When does gold digging become prostitution?
I think when you say “that’s gonna cost you fifty”, you tip the scales towards prostitution.
Broadsheet – Salon.com
It’s a story as old as, well, the oldest profession. Beech skirts around that stigmatized word, using euphemisms like “sugar daddy” and “benefactor,” until acknowledging that outsiders might see her business arrangement as “the distant cousin of — dare I say it? — prostitution.” How distant is it, though? We — or rather, those who like to moralize about such things — make a classist distinction between high-class call girls and streetwalkers. The difference: Purchased sex that is more expensive, and purchased sex that is less expensive. Which is to say: What, exactly, is the significant difference? Is it suddenly not prostitution if a john takes an escort out to dinner before having sex with her? No, of course not. So, why would it not be prostitution if he establishes an ongoing business relationship with her, in which he pays for her sexual companionship?
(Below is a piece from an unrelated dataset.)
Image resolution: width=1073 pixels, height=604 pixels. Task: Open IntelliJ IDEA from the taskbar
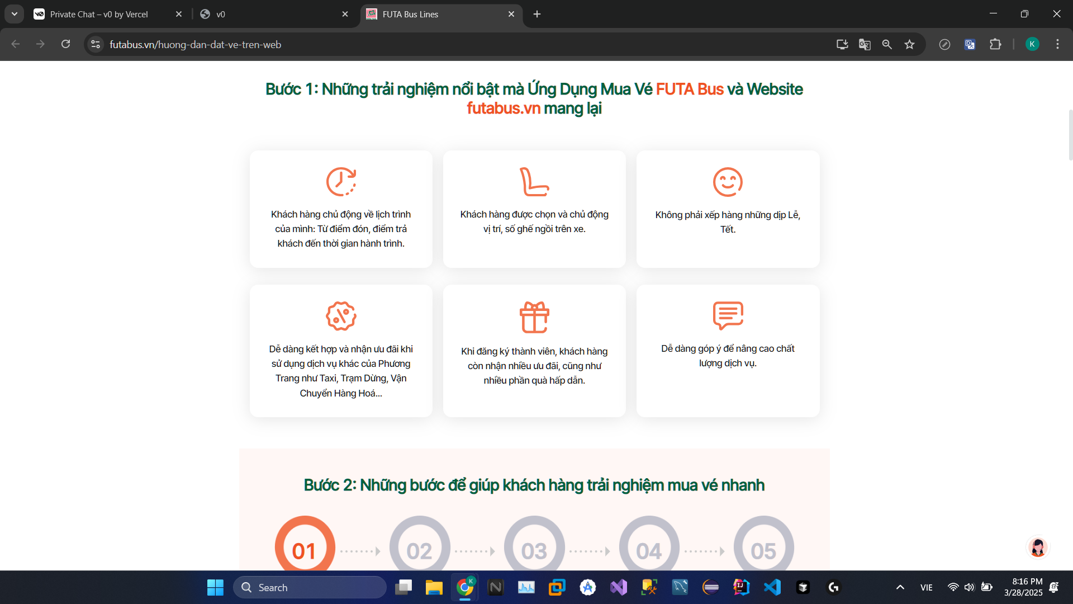coord(742,587)
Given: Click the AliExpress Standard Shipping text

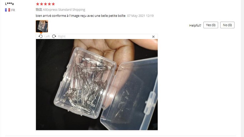Looking at the screenshot, I should pos(64,10).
As Hanna Rosin points out in XX Factor, this particular “sugar daddy” arrangement is not all that far from those of many self-described prostitutes: “The Internet has made it possible for prostitutes to fly solo and not get burned. They interview potential johns in public places, usually expensive restaurants. They ‘date’ for a long time — sometimes months — before agreeing to pair up. They may even hire a private detective to check the guy out.”